I Love You More Than You Know
By Jonathan Ames (Black Cat) Ames will appear at Powell’s City of Books, 1005 W Burnside, Fri Feb 10, 7:30 pm

Jonathan Ames is a very funny dude with some great autobiographical stories and an easy-going, conversational writing style. So his new book of essays, I Love You More Than You Know, should be great, right? Well, not quite. But is "good" good enough?

ILYMTYN is the kind of book that you can polish off on a long plane ride or a few consecutive nights in bed. It's comprised of quick, Sedaris-y essays that range from really fucking funny ("No Contact, Asshole") to head-scratchingly sentimental and filler-ish (the title essay is about how awesome his great-aunt Doris is). They're what Steve Martin describes as "after-dinner mints to the big meal of literature," which is a perfectly fine thing to be. It just begs the question—are they special, gourmet, Harry and David-style mints, or the melting five-cent Andes sitting by the Night Hawk's cash register? By my taste buds, ILYMTYN is a tin of three-dollar Trader Joe's breath fresheners.

When Ames is on, he's on. He's a self-described straight man with a penchant for transsexuals and a once-upon-a-time taste for French prostitutes. He's bold enough to share some of his better stories with us, where many writers would have stuffed the memories deep into the skeleton closet. "No Contact, Asshole," finds Ames as a 26-year-old single dad, lost in life, and spending the summer with his parents in rural New Jersey.
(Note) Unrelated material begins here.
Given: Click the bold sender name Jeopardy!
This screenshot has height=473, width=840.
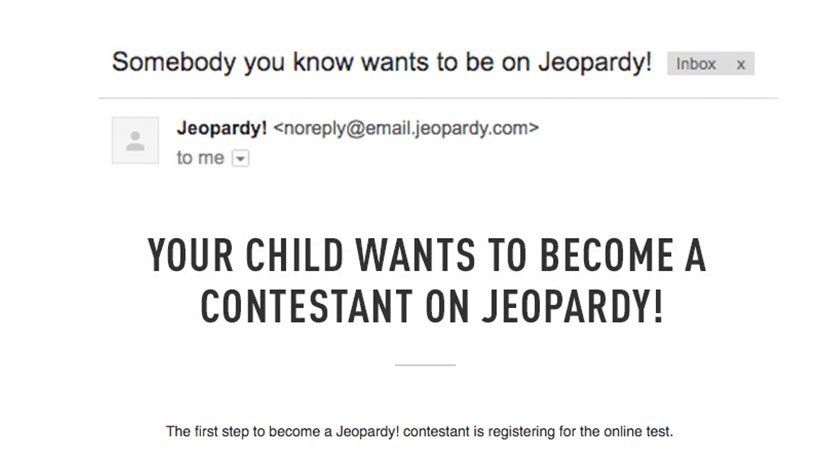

He spots an ad in the local paper for a dominatrix with a transsexual assistant, and arranges an initial meeting at the neighborhood T.G.I. Friday's. Instead of spending the afternoon writing at the library, like he told his parents, he ends up taking a hummer from the tranny while his four-year-old son splashes away at swimming lessons a few miles down the road. The story is alternately hilarious and melancholy, as he tries to cope with his actions and guilt.

Unfortunately, about one third of ILYMTYN is total filler. But when a book only asks for about four hours of your time, and makes you chuckle with some consistency, how indignant can you really get when it's not perfect from beginning to end?